NEW YORK - Britain's Prince William sat down with President Obama in Washington on Monday and unveiled an effort to curtail illegal wildlife trading while his wife, Kate, made an impression of a down-to-earth duchess on preschoolers and prominent British expats in New York.
In the first full - very full - day of the popular royal couple's first visit to either place, William went to the White House and spoke at a World Bank conference. Kate wrapped Christmas gifts and helped children decorate picture frames while touring a child development center with New York City's first lady, then talked technology, theater and more with a British-success-story guest list at a lunch at the consul general's home.
The Duke and Duchess of Cambridge are on their first official trip to the United States since 2011. William, speaking at the World Bank, announced a task force to develop recommendations within a year on how the transportation industry can help stop wildlife trafficking, calling it "one of the most insidious forms of corruption and criminality."
Meanwhile, the duchess and city first lady Chirlane McCray met with families and heard about the work of the Northside Center for Child Development, which offers mental health and educational services.
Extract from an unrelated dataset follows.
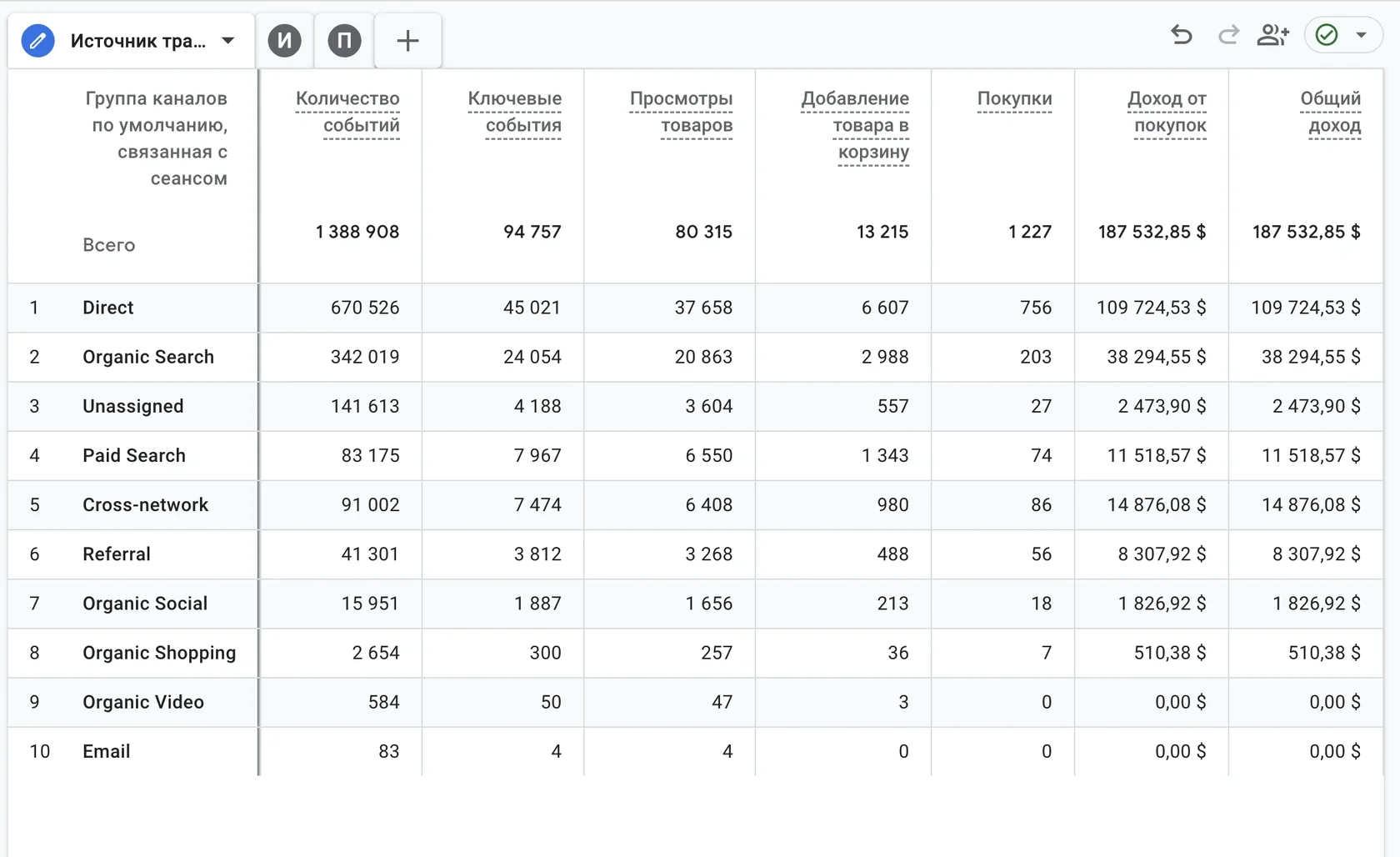Click Добавление товара в корзину header
This screenshot has width=1400, height=857.
tap(855, 125)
"Very nice to meet you," Kate told a classroom of 3- and 4-year-olds, who were embellishing picture frames with stickers.
After encouraging a boy named Sammy in his work, the duchess, who is expecting the couple's second child, turned to a girl named April.
"Where should I put this one?" Kate asked, affixing a sticker.
The royals also attended an early evening reception highlighting wildlife conservation efforts with former Secretary of State Hillary Rodham Clinton and her daughter, Chelsea.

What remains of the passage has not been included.